Source extract
----------------

Revstek
All posts
sales coachingcall reviewrevenue operationssales enablementAI sales toolsGTM strategy

The Call Review Bottleneck: Why Sales Coaching Starts with Bad Data (And How to Fix It)

Shahzeb Ali·June 24, 2026·9 min read

The Coaching Session That Wastes Everyone's Time

You've seen this play out. A manager blocks 30 minutes on Friday for a 1:1 coaching session. The rep shows up. The manager pulls up a Gong call from earlier in the week — the only one they had time to skim — and spends the first 12 minutes scrubbing through the recording trying to find the moment that "felt off."

By the time they actually talk about what happened, there are 18 minutes left. Half of those go to surface-level observations ("you talked too much in discovery"), and the rest gets eaten by the rep defending their approach. No structured feedback. No pattern recognition. No measurable behavior change.

This isn't a coaching problem. It's a data problem. And it's the single biggest reason sales coaching programs fail to move the needle on win rates.

According to Avoma's analysis, sales managers in most companies review less than 1% of all sales calls. That number tracks with what we see across our client base. When coaching is built on a sample size that small — and an unstructured one at that — you're not coaching. You're guessing.

Why Most Call Review Processes Are Broken

The conventional wisdom is that managers need to "review more calls." That's not the answer. Managers don't have the time, and even if they did, watching three hours of Zoom recordings doesn't make anyone a better coach. The real problem sits in three places:

1. The Selection Problem

How do most managers pick which calls to review? Be honest: it's usually the call from the deal that just blew up, or the one from the rep who's underperforming. That's reactive review. You're studying losses, not patterns.

The calls that should get reviewed — the ones where a rep handled a tough objection unusually well, or where a deal turned a corner — never get surfaced because nobody flagged them. You end up with a coaching program biased toward failure analysis instead of replicating wins.

2. The Preparation Problem

MySalesCoach's recent research on why coaching sessions fail nailed it: managers come to deliver answers rather than listen. They walk into the session having already decided what's wrong. The "review" becomes a delivery mechanism for the manager's pre-formed opinion, not an actual analysis of what happened on the call.

This happens because managers don't have time to genuinely prepare. So they fake it. The rep can tell. Trust erodes. Coaching becomes a checkbox.

----------------

Recorded information
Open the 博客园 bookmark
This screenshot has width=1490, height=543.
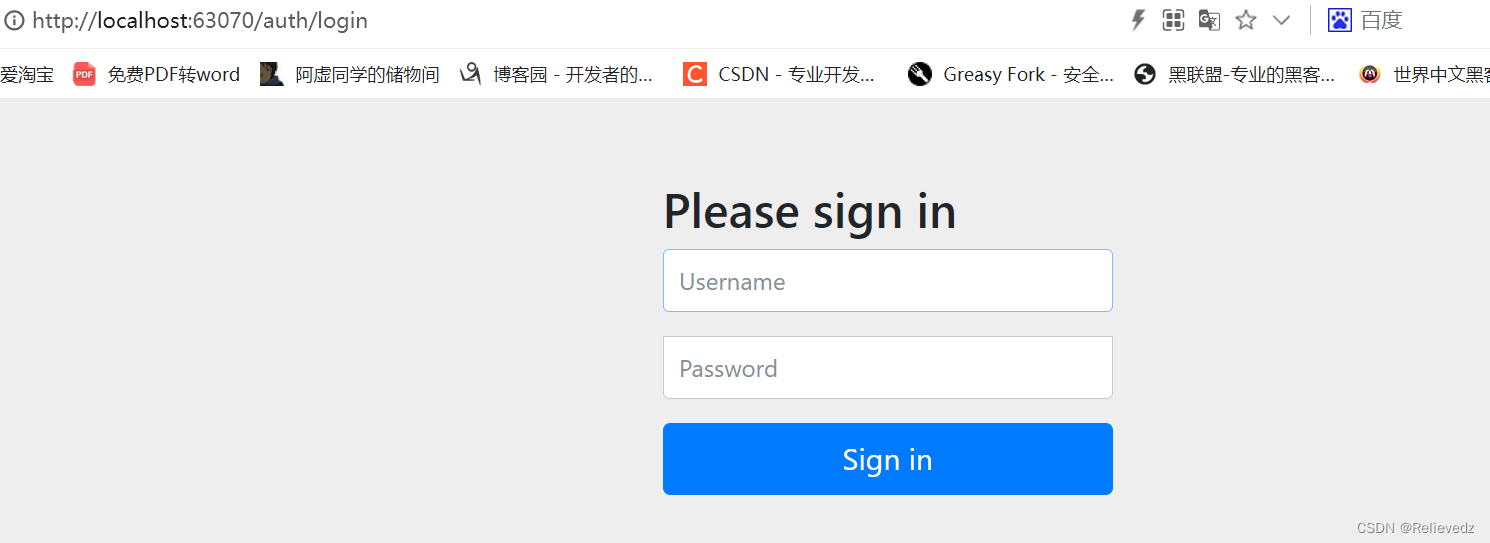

----------------

To be done
[1] According to Avoma's analysis, as cited in the call review article, what share of all sales calls do sales managers in most companies review?
[2] Reproduce word for word the passage of the call review article that begins with the words containing "The conventional wisdom" and ends with "losses, not patterns.".
[3] Go on writing the call review article, picking up right after its final sentence.

Responses for each task
[1] Less than 1%.

[2]
The conventional wisdom is that managers need to "review more calls." That's not the answer. Managers don't have the time, and even if they did, watching three hours of Zoom recordings doesn't make anyone a better coach. The real problem sits in three places:

1. The Selection Problem

How do most managers pick which calls to review? Be honest: it's usually the call from the deal that just blew up, or the one from the rep who's underperforming. That's reactive review. You're studying losses, not patterns.

[3]
3. The Data Quality Problem

Even when managers do review calls, the underlying data they're working with is usually a mess. CRM fields are half-filled. Call dispositions are inconsistent. Deal stages don't match what's actually happening on the call. So when a manager tries to connect coaching feedback to pipeline outcomes, they can't.

This is the same dynamic we see across GTM tech stacks. As one SyncGTM analysis put it bluntly: the single highest-ROI change most B2B sales teams can make is fixing data quality before adding more tooling. That applies to call review just as much as it does to outbound prospecting.

What Bad Call Review Actually Costs You

When your coaching sessions start with bad data, here's what compounds over a quarter:

  • Reps don't trust the feedback. If a manager's observation feels cherry-picked or out of context, the rep dismisses it. No behavior change.
  • You can't identify pattern issues. Is your team losing deals because of discovery weaknesses or because of pricing pushback? Without structured review across calls, you can't tell.
  • New hires take longer to ramp. Without a library of tagged, summarized "good" and "bad" calls, onboarding becomes anecdotal.
  • Top-performer behaviors don't transfer. You know your best AE closes deals differently. You can't articulate how. So the rest of the team can't replicate it.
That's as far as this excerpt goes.